Patriot Capital Latest to Take Going-concern Test

The specialty-finance company is the latest to be shaken in hard times, are Patriot Capital Funding, as things also get worse for Charter Communica...
Stephen TaubMarch 16, 2009

Difficult market conditions continue to take a toll on a number of struggling companies, as Patriot Capital Funding Inc. warned that it is expecting its accounting firm to express “substantial doubt” about the specialty-finance company’s ability to continue as a going concern. Also, cable company Charter Communications reported a December-quarter loss of $1.5 billion in advance of its expected prepackaged bankruptcy filing.

Patriot Capital Funding, which specializes in loans and other financing to small- to mid-sized companies, said that while it is in compliance with the terms of its credit facility, the uncertainty to cited by its accountant would reflect uncertainty surrounding the renewal of a liquidity facility.

It said that it is currently negotiating the renewal of its liquidity facility, which matures in April, and which supports its credit facility with its lenders. “In the event that our lenders do not renew the liquidity facility, the terms of the Credit Facility require that all principal and interest collected from the debt investments secured by the Credit Facility must be used to pay down amounts outstanding under the Credit Facility by April 2011,” it said. Because substantially all its debt investments are secured by the credit facility, Patriot conceded it cannot provide any assurance it would have sufficient cash and liquid assets to fund normal operations and dividend distributions during the time it is required to repay the facility if the amounts became due.

In Charter’s case, the company had announced plans to file a prepackaged bankruptcy on April 1. But in reporting the $1.5-billion quarterly loss, compared with a year-earlier loss of $468 million, it also warned one of its subsidiaries will not make an interest payment on March 16 on certain senior notes. The unit in question is CCH II LLC. The governing indenture for the notes permits a 30-day grace period for the interest payments.

Under its agreement with bondholders, Charter said it expects to make its voluntary Chapter 11 filing prior to the expiration of the grace period. Charter mostly attributed its quarterly loss to a $1.521 billion impairment charge for its franchises.
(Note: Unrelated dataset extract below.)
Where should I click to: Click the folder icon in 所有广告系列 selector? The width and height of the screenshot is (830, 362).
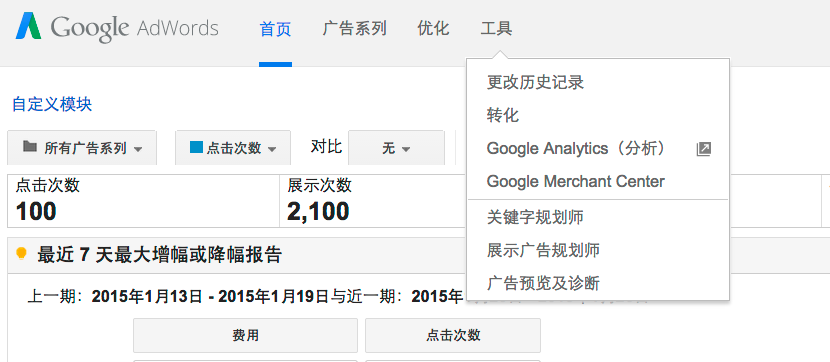coord(30,147)
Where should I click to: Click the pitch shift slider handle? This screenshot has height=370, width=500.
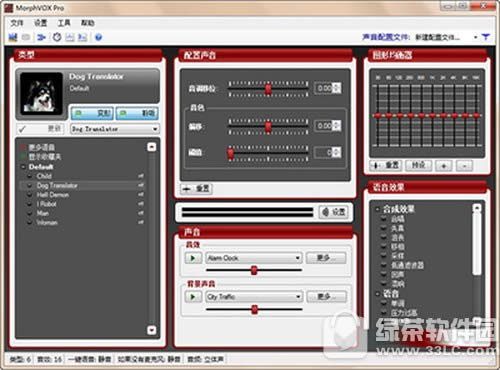tap(268, 89)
Meanwhile, Dana Holding Corp., the struggling auto parts company that emerged from bankruptcy last year, reported that sales for the fourth quarter of 2008 plunged 29 percent to $1.5 billion. Sales were impacted by both sharply declining North American vehicle production and unfavorable currency changes, it said. Fourth-quarter EBITDA was a negative $3 million, compared to $112 million for the same period in 2007. “The impact of lower vehicle production drove the reduction in earnings,” the company said. “This decline was partially offset by higher pricing and cost savings from operational improvements.”